Richard Dean Anderson had everything needed to be a television action star. He certainly had the looks. My daughter, wife and mother-in-law all think he is real cute. That multi-generation appeal helped to make the series a hit. For the guys watching there was the required explosions, chases and fights. What differentiated this series from the others was the lack of guns on the part of the hero. Since MacGyver had to think his way out of situations the show was one where thinking was somewhat required. These MacGyverism, as they are known were always based on actual scientific principles. The producers did make sure that some important step was omitted to prevent emulation by the kids watching. Anderson is just a likeable kind of guy. It is easy to believe that he would rush into danger to help a friend. He is the all American hero that people loved to watch in the waning days of the cold war. Dana Elcar had a bit more to do in this season. While most television bosses sit behind a desk and issues orders he got out in the action. Elcar was middle management who dreamed of some action. Elcar also took the helm as director for a few episodes and showed he had talent both in front of and behind the camera. Teri Hatcher was under utilized in this season. She has such a natural, self deprecating sense of humor which brought a lot of fun to every appearance. It is easy to see how she did so well in Lois & Clark and the much lauded Desperate Housewives. Bruce McGill’s Dalton usually got on my nerves. This DVD set did give me a chance to revisit his episodes and I think that Dalton was supposed to be annoying. He the friend that most of us have, usually fun to be with but you know there is a real chance of trouble when he is around.
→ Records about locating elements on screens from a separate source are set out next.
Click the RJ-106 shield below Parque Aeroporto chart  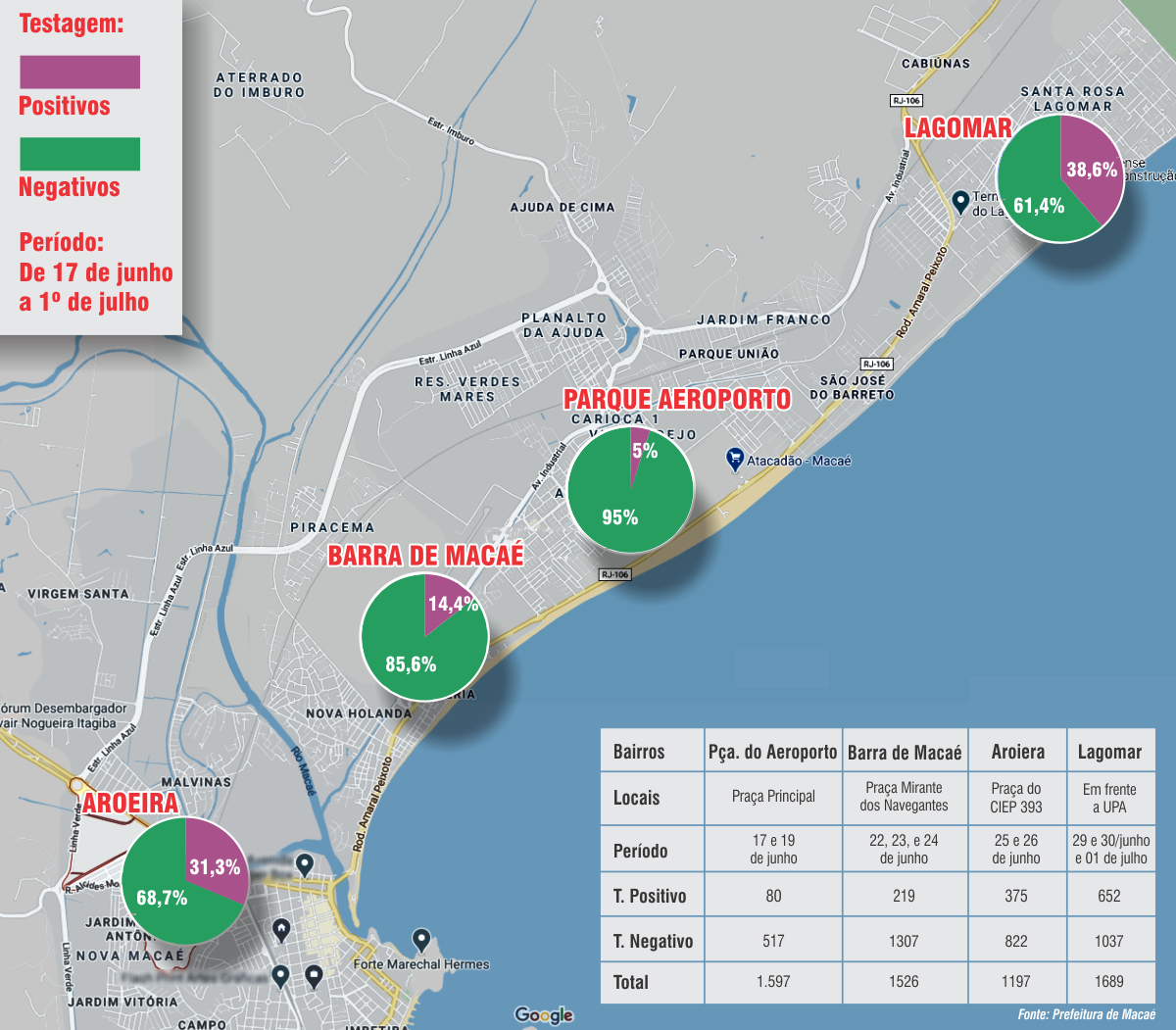coord(614,574)
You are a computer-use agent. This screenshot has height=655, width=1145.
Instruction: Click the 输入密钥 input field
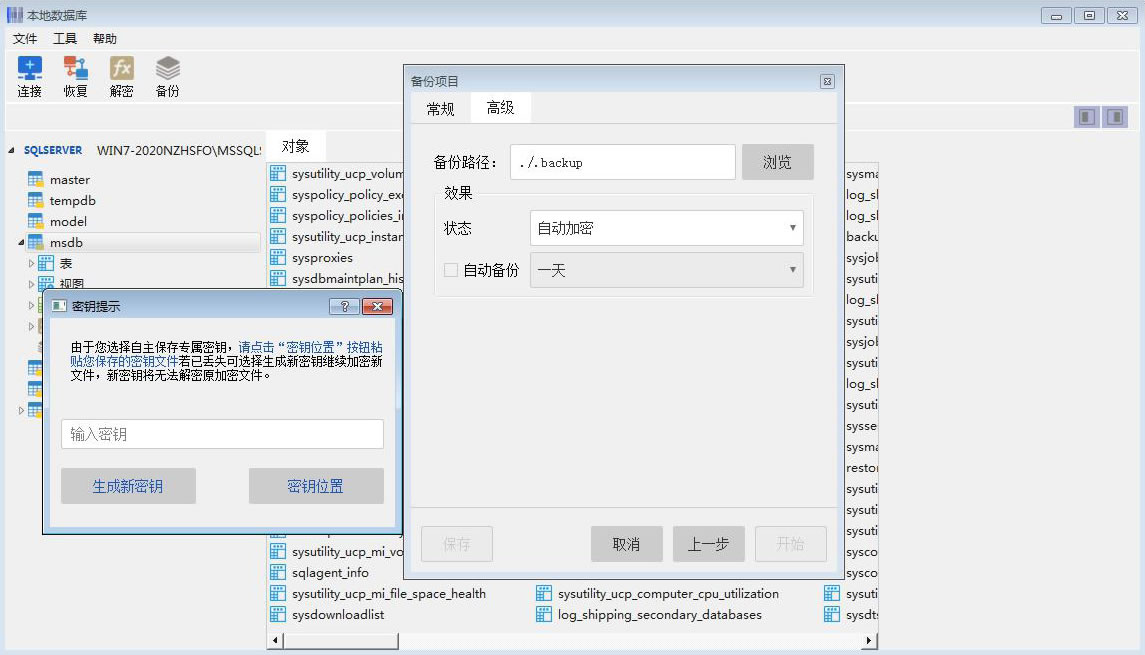pos(222,434)
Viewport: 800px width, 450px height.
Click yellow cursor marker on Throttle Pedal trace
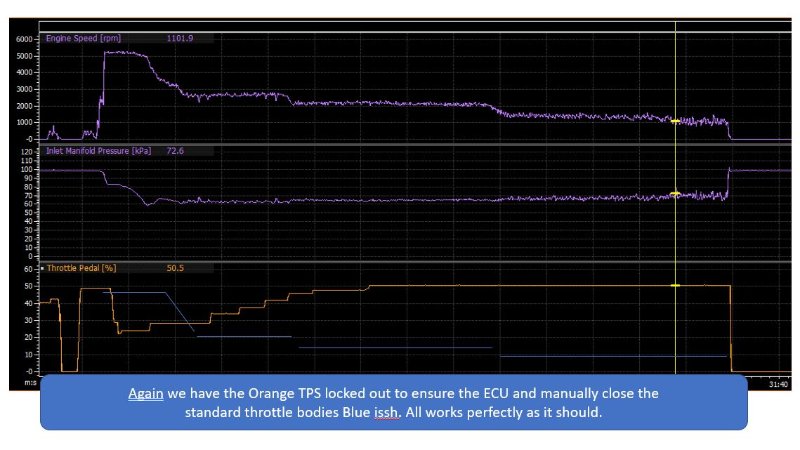pos(675,285)
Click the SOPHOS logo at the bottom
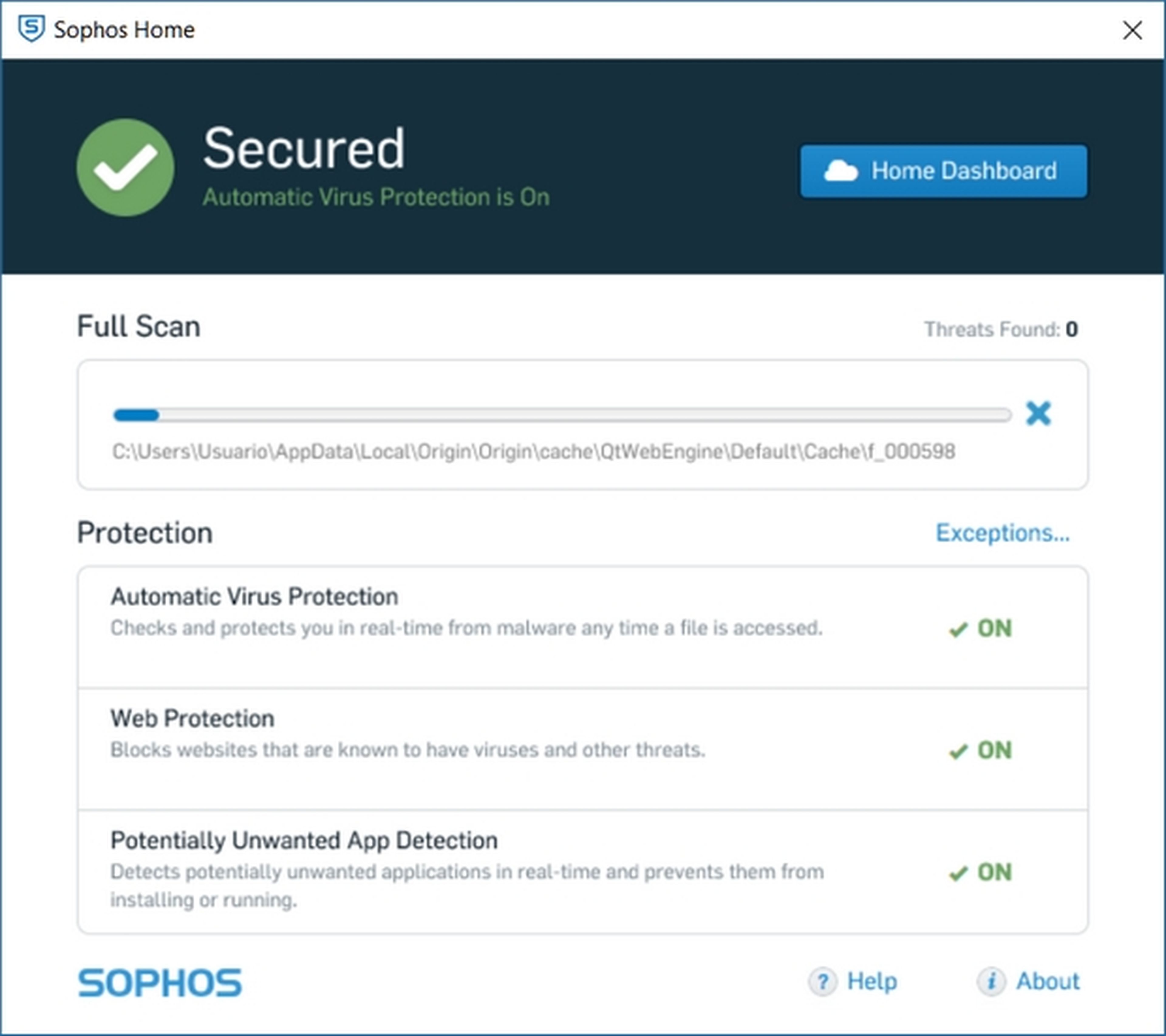This screenshot has height=1036, width=1166. click(x=160, y=983)
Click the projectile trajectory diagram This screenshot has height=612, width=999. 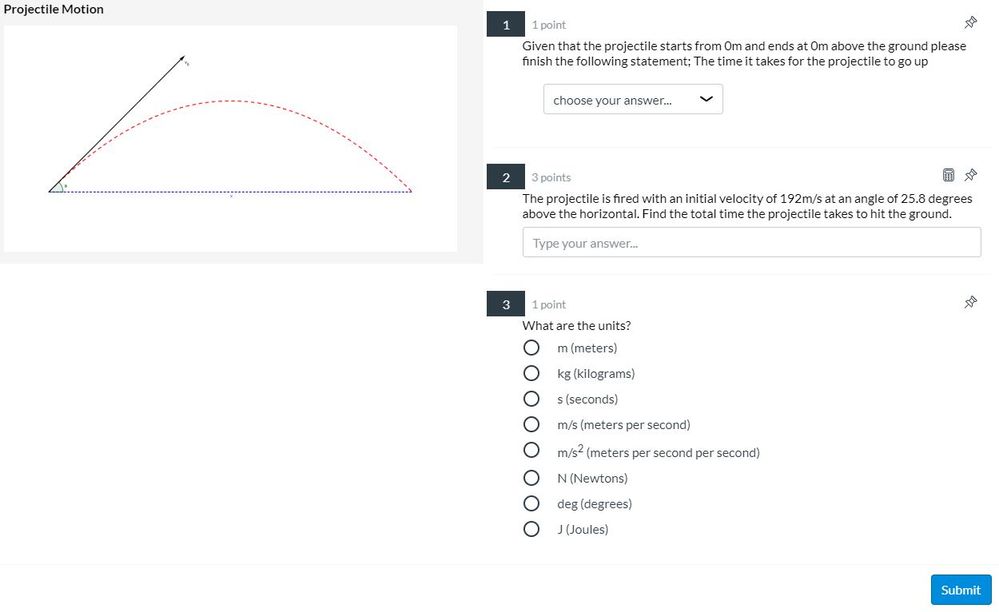(x=230, y=138)
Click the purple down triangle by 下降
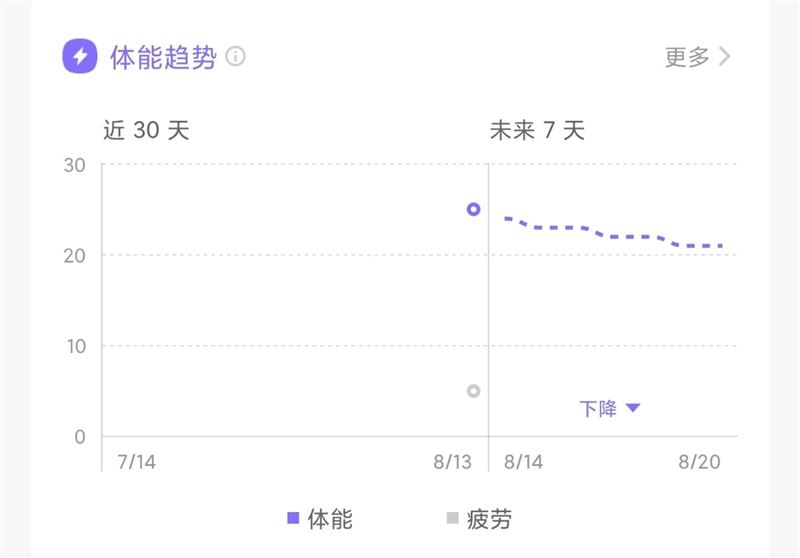This screenshot has height=558, width=800. (x=632, y=408)
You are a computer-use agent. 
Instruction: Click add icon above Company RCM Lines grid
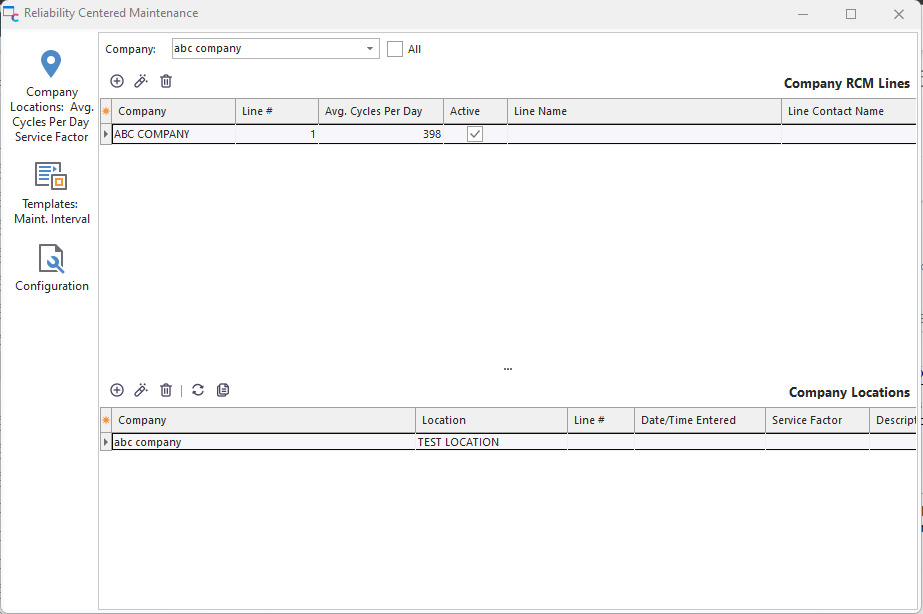click(117, 81)
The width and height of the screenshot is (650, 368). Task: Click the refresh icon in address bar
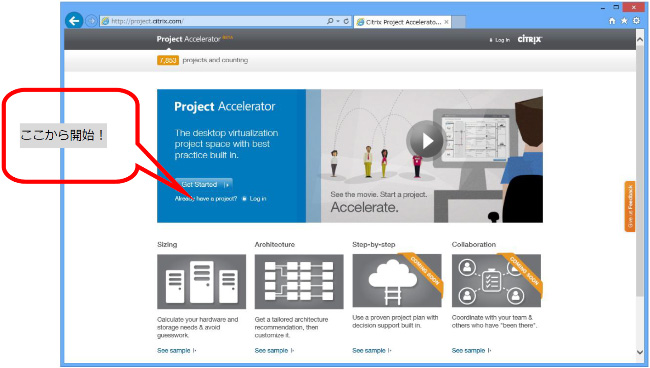click(347, 21)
Paramount did its usual great job of bringing this season to DVD. Like the previous season the episodes are distributed over five discs. This was a short season with only eighteen episodes plus the final 19th which was a clip show. The full screen video is generally good, better than you can see it in reruns but not as well done as some of the re-mastered sets out there. The Dolby two channel audio does the job but lacks channel separation. This is a bare bones set with no extras. This was one of the better seasons of the series with more action than the previous ones. If you are a fan this is a must have. If you are unfamiliar with the series this is one of the best ways to get to know one of the better series that was on television.